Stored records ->
★ ★ ★

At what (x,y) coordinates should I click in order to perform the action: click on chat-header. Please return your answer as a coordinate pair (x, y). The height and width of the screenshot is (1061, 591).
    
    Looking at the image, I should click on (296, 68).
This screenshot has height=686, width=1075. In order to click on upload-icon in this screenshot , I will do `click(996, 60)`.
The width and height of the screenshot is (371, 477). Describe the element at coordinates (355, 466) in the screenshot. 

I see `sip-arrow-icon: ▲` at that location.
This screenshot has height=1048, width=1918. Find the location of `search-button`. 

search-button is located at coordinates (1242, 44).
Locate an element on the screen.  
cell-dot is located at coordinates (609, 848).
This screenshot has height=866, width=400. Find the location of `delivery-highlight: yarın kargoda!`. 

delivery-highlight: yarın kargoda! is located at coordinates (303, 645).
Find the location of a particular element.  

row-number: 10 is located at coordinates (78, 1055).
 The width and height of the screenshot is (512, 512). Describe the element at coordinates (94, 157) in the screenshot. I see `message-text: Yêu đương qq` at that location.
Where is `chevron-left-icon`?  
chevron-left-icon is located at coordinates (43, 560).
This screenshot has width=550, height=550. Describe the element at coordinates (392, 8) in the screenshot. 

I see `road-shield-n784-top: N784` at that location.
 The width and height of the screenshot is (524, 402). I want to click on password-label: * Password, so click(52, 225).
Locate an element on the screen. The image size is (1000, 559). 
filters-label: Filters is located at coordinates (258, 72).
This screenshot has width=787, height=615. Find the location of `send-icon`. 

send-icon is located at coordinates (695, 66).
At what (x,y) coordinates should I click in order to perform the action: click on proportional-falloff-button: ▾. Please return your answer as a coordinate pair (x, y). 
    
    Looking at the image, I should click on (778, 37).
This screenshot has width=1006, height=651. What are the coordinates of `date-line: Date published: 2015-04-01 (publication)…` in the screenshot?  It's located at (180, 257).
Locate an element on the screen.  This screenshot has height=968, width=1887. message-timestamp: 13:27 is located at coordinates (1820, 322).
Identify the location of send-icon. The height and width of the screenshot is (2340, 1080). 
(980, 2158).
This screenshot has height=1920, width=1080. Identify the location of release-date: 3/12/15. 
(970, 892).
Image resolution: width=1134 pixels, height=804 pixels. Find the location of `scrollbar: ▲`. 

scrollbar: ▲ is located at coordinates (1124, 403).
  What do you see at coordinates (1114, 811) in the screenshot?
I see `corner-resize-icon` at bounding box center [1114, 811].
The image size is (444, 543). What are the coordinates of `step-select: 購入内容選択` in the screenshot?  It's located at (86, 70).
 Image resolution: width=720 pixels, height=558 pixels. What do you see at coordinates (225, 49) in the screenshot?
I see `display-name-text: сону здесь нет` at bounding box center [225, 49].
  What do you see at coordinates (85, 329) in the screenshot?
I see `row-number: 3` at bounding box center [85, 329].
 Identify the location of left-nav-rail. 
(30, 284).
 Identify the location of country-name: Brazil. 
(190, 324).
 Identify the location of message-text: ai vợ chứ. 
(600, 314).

★ ★ ★

Work item ->
Pick out each line in the items above that contains the word "return". Copy those lines out in full.

Exercise answer ->
At what (x,y) coordinates should I click in order to perform the action: click on chat-header. Please return your answer as a coordinate pair (x, y). The height and width of the screenshot is (1061, 591).
At what (x,y) coordinates should I click in order to perform the action: click on proportional-falloff-button: ▾. Please return your answer as a coordinate pair (x, y). 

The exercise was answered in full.